The x-axis is the line $y = 0$. Points 3 units from this are $y = 3$ or $y = -3$.

Circle Equations:

Centre $(h, k)$, radius $r$: $(x - h)^2 + (y - k)^2 = r^2$

General form: $x^2 + y^2 + 2gx + 2fy + c = 0$ Centre: $(-g, -f)$, Radius: $\sqrt{g^2 + f^2 - c}$

Intersection of Line and Circle:

Substitute line equation into circle equation, solve quadratic. Discriminant $D$:

• $D > 0$: Two real intersections (secant)
• $D = 0$: One intersection (tangent)
• $D < 0$: No intersection

Angle Between Two Lines: $$\tan\theta = \left|\frac{m_1 - m_2}{1 + m_1 m_2}\right|$$

Worked Example:

Find the acute angle between $y = 2x + 1$ and $y = -\frac{1}{2}x + 3$.
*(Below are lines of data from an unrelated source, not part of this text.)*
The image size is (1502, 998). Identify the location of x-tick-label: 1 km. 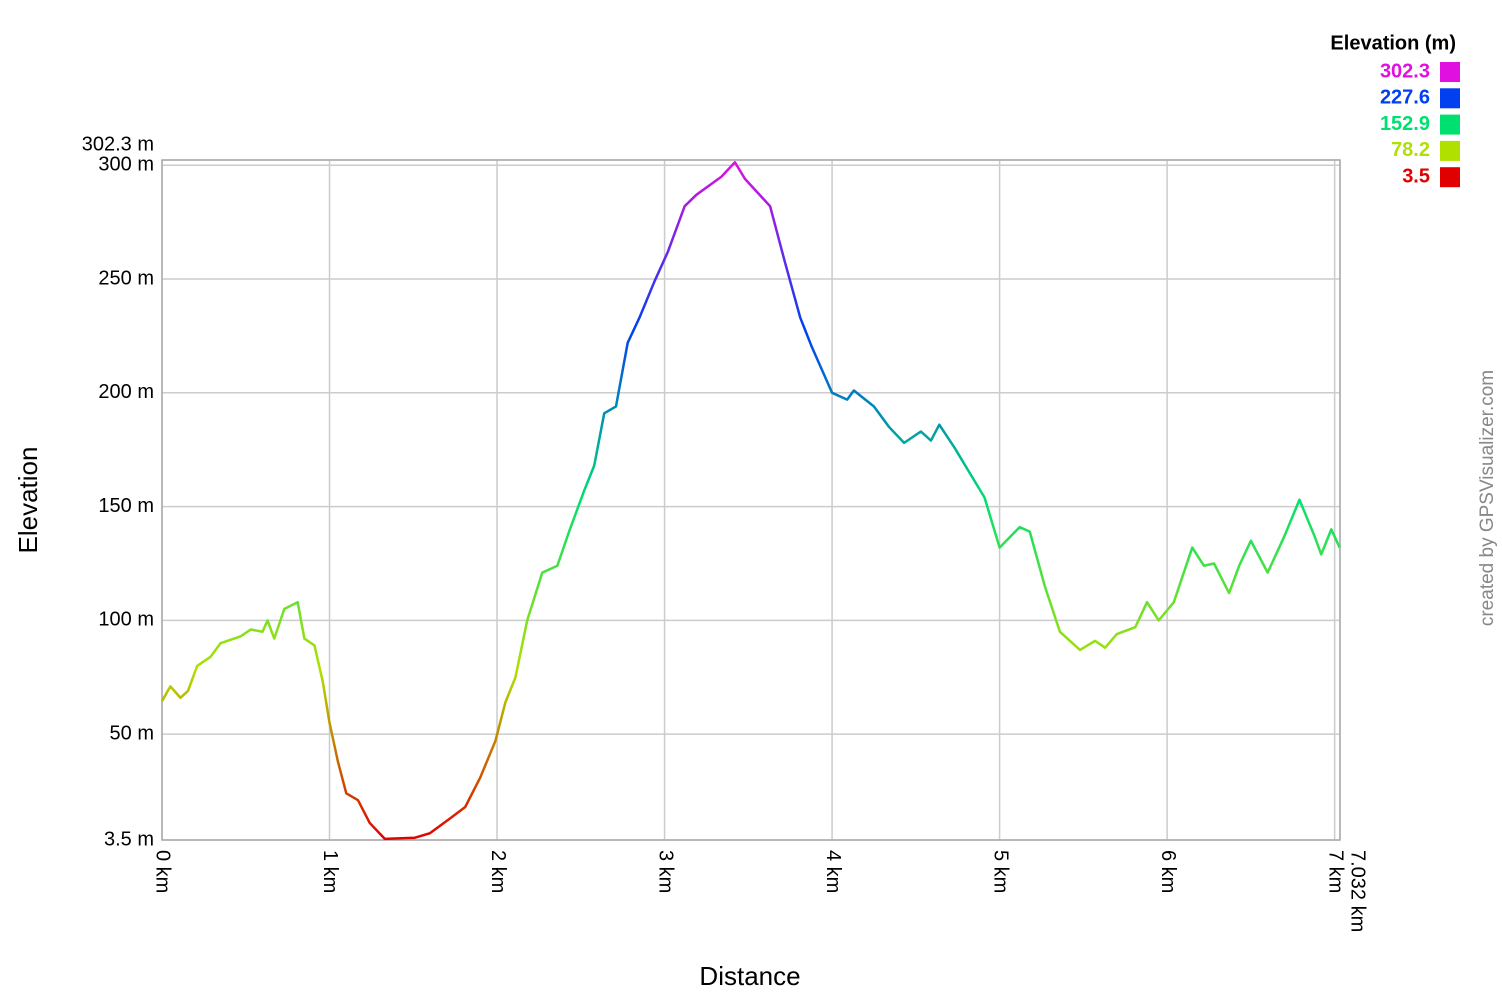
(330, 872).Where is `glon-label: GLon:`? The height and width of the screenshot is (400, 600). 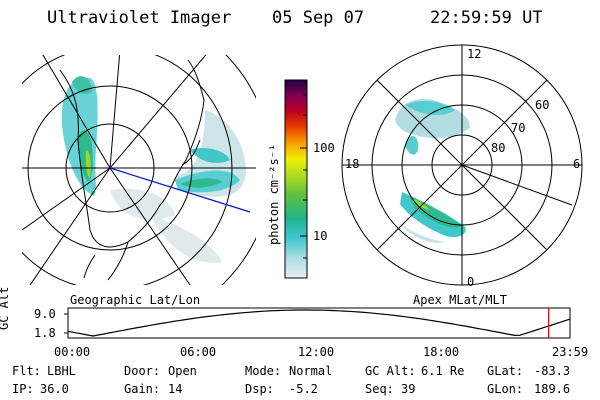
glon-label: GLon: is located at coordinates (506, 389). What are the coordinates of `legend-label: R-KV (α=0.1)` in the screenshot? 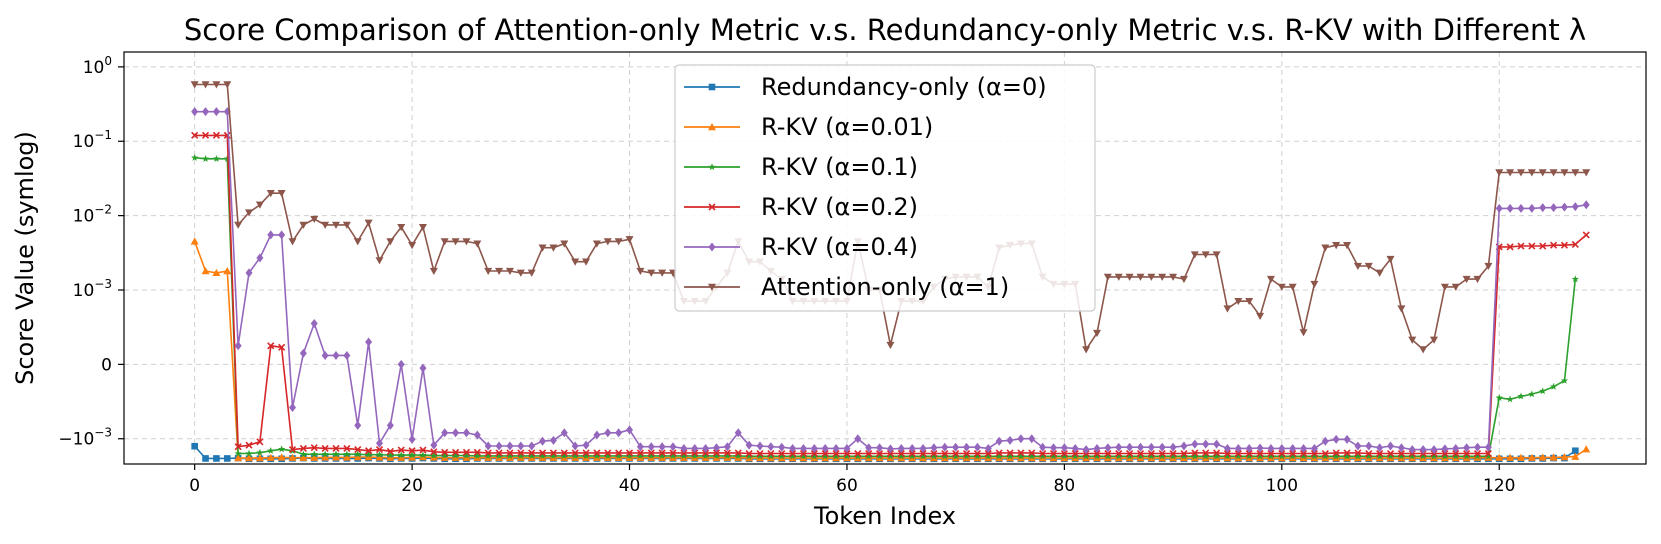 It's located at (840, 167).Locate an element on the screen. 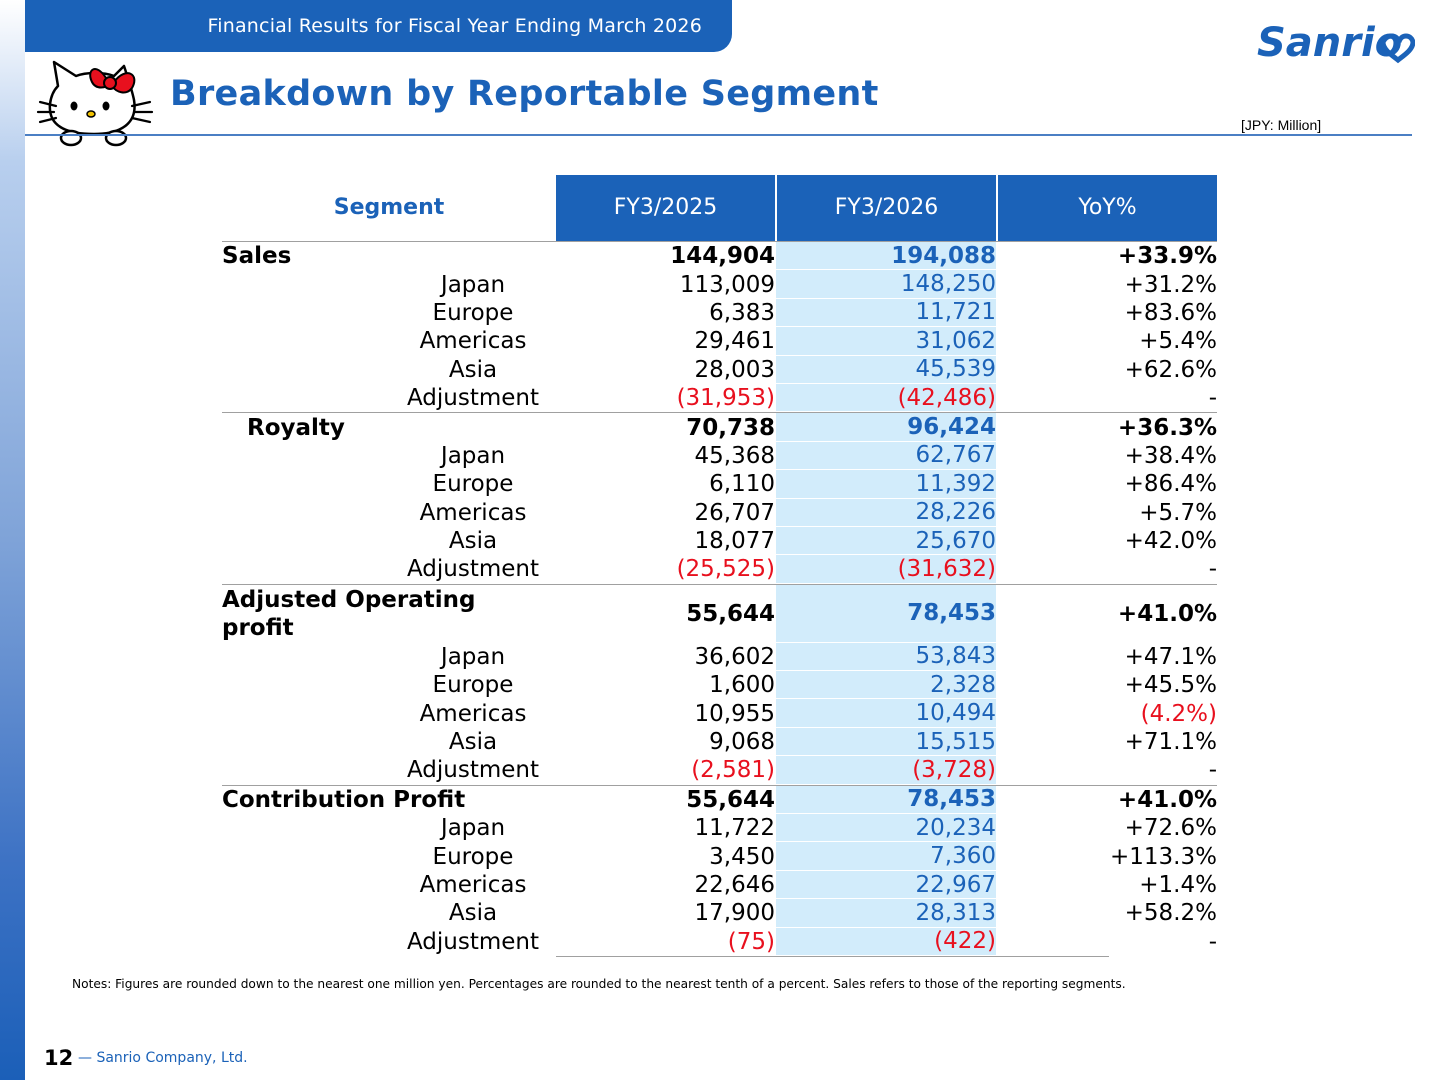 Image resolution: width=1440 pixels, height=1080 pixels. value-fy2025: 29,461 is located at coordinates (734, 342).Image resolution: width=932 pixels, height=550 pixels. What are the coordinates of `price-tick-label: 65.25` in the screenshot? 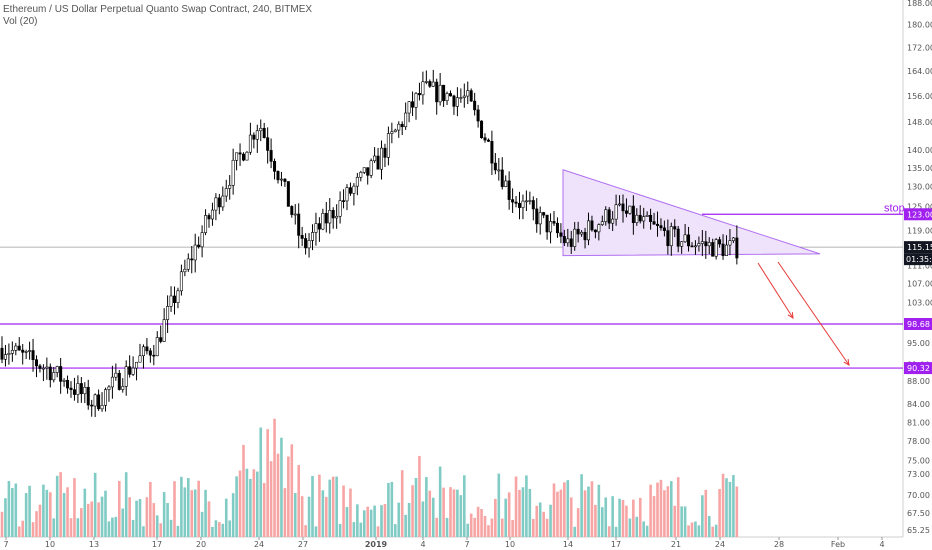 It's located at (918, 530).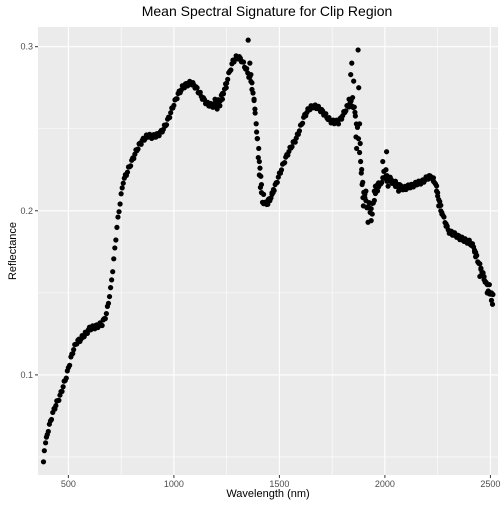  What do you see at coordinates (268, 11) in the screenshot?
I see `chart-title: Mean Spectral Signature for Clip Region` at bounding box center [268, 11].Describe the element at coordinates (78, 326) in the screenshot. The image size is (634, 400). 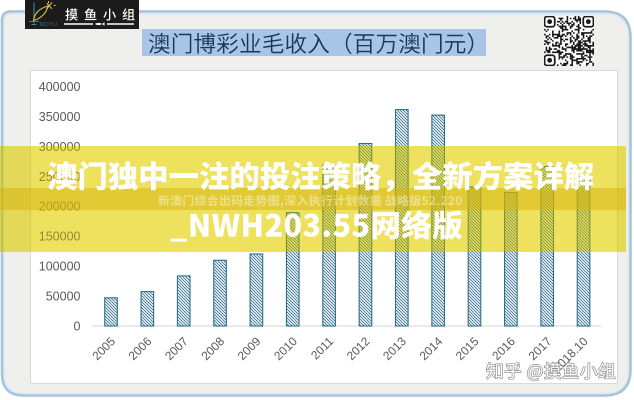
I see `svg-text: 0` at that location.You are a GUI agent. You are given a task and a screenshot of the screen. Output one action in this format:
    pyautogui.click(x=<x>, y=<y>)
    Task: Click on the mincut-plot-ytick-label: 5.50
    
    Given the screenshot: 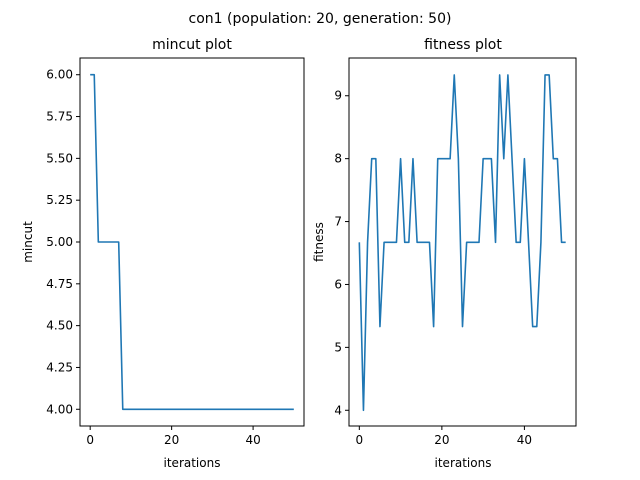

$m_1 = 2$, $m_2 = -\frac{1}{2}$

$\tan\theta = \left|\frac{2 - (-1/2)}{1 + 2(-1/2)}\right| = \left|\frac{2.5}{0}\right|$

Since denominator is 0, $\theta = 90°$ — the lines are perpendicular.

JAMB Pattern Analysis (CAT 2015-2024):

• 2015: Distance formula
• 2017: Equation of line through two points
• 2019: Perpendicular distance
• 2021: Area of triangle
• 2023: Equation of circle
• 2024: Locus of points at a given distance

⚡ Exam Strategy: Draw the coordinate plane for any geometry-related coordinate problem. Label the given points clearly. For area, use absolute value to avoid negative results.